Some of the pics are very special (deceased relatives ) etc...no point in hiding those in the dark recesses of the PC and cluttering up its storage, I say!

I remain a big fan of the Digital picture frame.

Photos especially te special ones are meant to be see.

Enjoy!

JaimeA
r

 

Talon posted a comment   
United States

Hi, I agree with some of the things people say but I absolutely love digital frames and I have many at home. Every day one or another picture catches our eye and we love it. All digital frames are actually quite easy to operate. You really only need to insert a memory card or a flashdrive loaded with photos. 99% of them will play a decent slideshow. There are problems, of course, and it may very well be because of greed of certain manufacturers. But there are many others that produce an excellent product. One I might mention is Pix-Star. I am very impressed with their frame. Ceiva is a company that only produces digital frames and is very attuned to its consumers. The person you give one to does not have to be technologically savvy at all. Many of them can be set up initially or completely by the gift giver. I have a website in which I discuss how to choose and use a digital frame. I have reviewed a good number of them, both wireless and non and I am continually adding more information. I have listed many unique uses for them and how they are being used around the world. I hope you will check it out. I just revamped the whole site and I am still working on it so if anyone has any questions they can contact me on the Contact Me page. I also have a Facebook page which should be ready for "prime time" very shortly. The website is www.digital-frames-connect-people.com. I welcome any comments anyone has. Thanks. Harriet Adams

 

Im Batman posted a comment   
Australia

Like wht DaveN said, they were overpriced, they seemed to hearld some high inflation price for no reason, espcailly when they first came out and they were 6x4 size etc..

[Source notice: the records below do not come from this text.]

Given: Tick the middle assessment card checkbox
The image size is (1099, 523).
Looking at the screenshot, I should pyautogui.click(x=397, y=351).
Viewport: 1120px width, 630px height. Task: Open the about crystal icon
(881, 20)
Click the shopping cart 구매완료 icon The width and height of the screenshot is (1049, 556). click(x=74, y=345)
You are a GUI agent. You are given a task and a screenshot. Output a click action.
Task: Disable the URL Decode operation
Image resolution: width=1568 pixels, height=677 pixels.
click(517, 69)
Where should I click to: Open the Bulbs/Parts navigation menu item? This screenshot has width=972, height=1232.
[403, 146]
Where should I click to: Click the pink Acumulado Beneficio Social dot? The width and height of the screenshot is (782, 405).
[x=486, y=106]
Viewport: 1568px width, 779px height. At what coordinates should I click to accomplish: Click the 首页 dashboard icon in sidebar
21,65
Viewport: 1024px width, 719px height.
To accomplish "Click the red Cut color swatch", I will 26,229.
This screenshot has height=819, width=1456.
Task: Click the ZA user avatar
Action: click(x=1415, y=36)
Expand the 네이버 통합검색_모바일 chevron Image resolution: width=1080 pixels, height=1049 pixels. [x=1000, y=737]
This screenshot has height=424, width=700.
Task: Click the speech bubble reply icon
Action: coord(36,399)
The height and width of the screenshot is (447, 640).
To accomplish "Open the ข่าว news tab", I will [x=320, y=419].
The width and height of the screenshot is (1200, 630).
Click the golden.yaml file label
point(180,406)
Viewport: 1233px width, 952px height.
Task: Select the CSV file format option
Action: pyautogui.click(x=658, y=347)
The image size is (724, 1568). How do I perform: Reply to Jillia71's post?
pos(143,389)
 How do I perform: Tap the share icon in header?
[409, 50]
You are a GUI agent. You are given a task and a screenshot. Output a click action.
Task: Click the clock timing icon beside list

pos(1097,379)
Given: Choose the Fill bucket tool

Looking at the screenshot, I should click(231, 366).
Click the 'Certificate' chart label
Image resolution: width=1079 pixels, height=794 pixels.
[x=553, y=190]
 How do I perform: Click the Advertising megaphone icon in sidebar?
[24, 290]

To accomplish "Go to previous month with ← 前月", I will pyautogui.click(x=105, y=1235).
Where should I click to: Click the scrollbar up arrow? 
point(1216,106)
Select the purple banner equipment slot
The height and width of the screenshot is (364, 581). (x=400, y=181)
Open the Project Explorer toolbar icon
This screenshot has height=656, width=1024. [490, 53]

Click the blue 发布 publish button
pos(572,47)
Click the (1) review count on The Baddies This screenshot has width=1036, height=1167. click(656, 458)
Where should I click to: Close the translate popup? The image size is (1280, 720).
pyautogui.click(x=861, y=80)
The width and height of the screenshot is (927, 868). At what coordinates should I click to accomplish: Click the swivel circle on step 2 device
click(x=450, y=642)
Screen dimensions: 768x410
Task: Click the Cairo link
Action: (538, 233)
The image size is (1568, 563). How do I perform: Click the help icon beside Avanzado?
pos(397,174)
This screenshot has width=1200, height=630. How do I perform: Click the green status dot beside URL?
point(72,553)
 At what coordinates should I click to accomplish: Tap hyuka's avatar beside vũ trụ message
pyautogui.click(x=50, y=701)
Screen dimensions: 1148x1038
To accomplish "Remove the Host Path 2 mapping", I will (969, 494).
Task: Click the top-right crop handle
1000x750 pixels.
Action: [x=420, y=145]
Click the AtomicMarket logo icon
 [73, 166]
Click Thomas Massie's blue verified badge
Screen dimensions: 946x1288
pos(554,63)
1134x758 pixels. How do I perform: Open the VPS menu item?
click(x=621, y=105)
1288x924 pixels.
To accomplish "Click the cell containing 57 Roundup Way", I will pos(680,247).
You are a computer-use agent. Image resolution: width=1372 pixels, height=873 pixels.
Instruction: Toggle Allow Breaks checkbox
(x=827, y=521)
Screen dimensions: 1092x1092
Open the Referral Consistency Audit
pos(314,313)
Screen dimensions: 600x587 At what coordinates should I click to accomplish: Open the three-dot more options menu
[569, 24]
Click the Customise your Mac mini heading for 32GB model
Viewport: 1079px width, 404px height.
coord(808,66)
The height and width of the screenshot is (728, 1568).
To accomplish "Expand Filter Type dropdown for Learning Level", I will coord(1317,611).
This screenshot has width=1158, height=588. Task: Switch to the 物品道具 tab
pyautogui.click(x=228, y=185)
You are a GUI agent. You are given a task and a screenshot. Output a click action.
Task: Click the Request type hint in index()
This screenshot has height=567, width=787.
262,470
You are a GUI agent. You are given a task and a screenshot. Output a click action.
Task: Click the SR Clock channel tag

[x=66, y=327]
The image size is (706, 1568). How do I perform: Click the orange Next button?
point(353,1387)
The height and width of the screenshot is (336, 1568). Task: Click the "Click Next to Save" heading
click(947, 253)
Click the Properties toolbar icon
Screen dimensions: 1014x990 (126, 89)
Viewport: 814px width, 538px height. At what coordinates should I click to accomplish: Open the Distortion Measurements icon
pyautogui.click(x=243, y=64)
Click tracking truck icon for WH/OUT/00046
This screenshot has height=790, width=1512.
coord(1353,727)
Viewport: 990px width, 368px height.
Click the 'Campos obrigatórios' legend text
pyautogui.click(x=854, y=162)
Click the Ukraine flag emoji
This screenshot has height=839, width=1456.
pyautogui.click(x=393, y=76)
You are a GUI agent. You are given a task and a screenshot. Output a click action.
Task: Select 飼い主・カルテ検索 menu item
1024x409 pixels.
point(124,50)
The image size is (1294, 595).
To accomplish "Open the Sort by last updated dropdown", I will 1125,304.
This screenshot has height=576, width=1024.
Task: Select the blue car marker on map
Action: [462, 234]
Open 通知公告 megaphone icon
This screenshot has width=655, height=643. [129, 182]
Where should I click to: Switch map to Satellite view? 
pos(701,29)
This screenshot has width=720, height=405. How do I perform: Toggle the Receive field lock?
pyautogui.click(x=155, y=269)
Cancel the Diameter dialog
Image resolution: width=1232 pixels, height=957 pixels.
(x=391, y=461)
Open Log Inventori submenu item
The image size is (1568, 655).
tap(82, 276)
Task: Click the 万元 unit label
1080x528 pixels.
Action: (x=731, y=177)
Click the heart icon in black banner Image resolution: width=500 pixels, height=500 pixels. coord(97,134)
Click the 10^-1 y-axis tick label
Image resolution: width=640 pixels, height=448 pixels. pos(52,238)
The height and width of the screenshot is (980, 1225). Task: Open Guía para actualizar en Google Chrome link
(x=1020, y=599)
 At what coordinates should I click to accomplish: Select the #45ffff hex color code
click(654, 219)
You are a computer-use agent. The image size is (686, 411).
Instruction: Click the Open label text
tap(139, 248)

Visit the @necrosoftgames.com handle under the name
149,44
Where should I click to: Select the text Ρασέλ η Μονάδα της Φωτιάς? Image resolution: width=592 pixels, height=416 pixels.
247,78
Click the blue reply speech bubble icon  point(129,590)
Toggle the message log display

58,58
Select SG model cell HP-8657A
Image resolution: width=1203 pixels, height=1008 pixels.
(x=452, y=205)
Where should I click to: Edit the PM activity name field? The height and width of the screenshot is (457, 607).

technology moved quickly along with component prices, but digitial photo frame manufacturers must have seen themselves as insular or protected from these changes and thus held onto their hefty price tag.

Wifi connectivity came, but to only the top of the range.
UI was poor, and how portrait images were handled was abismal.

My biggest grief was that they were often just 5x7 size, which looked tiny from a distance.

a cheap android tablet on a simple stand would provide such a better solution, UI, connectivity and footprint

 

DaveN posted a comment   

What happened to the digital picture frame, is a easy question to answer, I can answer that questions in One word. GREED!
This technology is not that expensive to produce, so why are they so expensive? Again the answer is GREED!
These things are so overpriced that it is ridicules,

Problem #2 was a lot of these were given as gifts, to computer illiterate people,
How can we expect them to understand how to program a digital frame. if they don't even understand how to set the clock on their Microwave oven?

I suggested once before, we consider not gifting these to people who don't even have a computer, and or are "12 O clock flashers" (someone who doesn't understand how to set the clock on digital devices)

 

103 posted a comment   

Bad design of many. You have to find a way to route the power cord. They could come back if they are made POE.

 

CALady95661 posted a comment   
United States

I am out of the loop. My husband and I were just talking about getting one the other day. Always a day late and a dollar short. lol

 

102 posted a comment   

I still think there's a place for single purpose digital photo frames. My family has loved them. You can have pictures of the entire distant family (each child, each grandchild and grouped families) plus the trips you've been on, your old photos scanned ... and you reduce the shelf space taken up by stand alone pictures. I enjoy looking at the pictures of my son, scrolling from birth to age 5. Pictures that would otherwise either take up a whole wall, or be stuffed away in albums or boxes. The frame is a constant source of entertainment. I frequently smile at the odd pictures or those I haven't seen in awhile. There's a place --- especially for my techno-phobic parents/grandparents.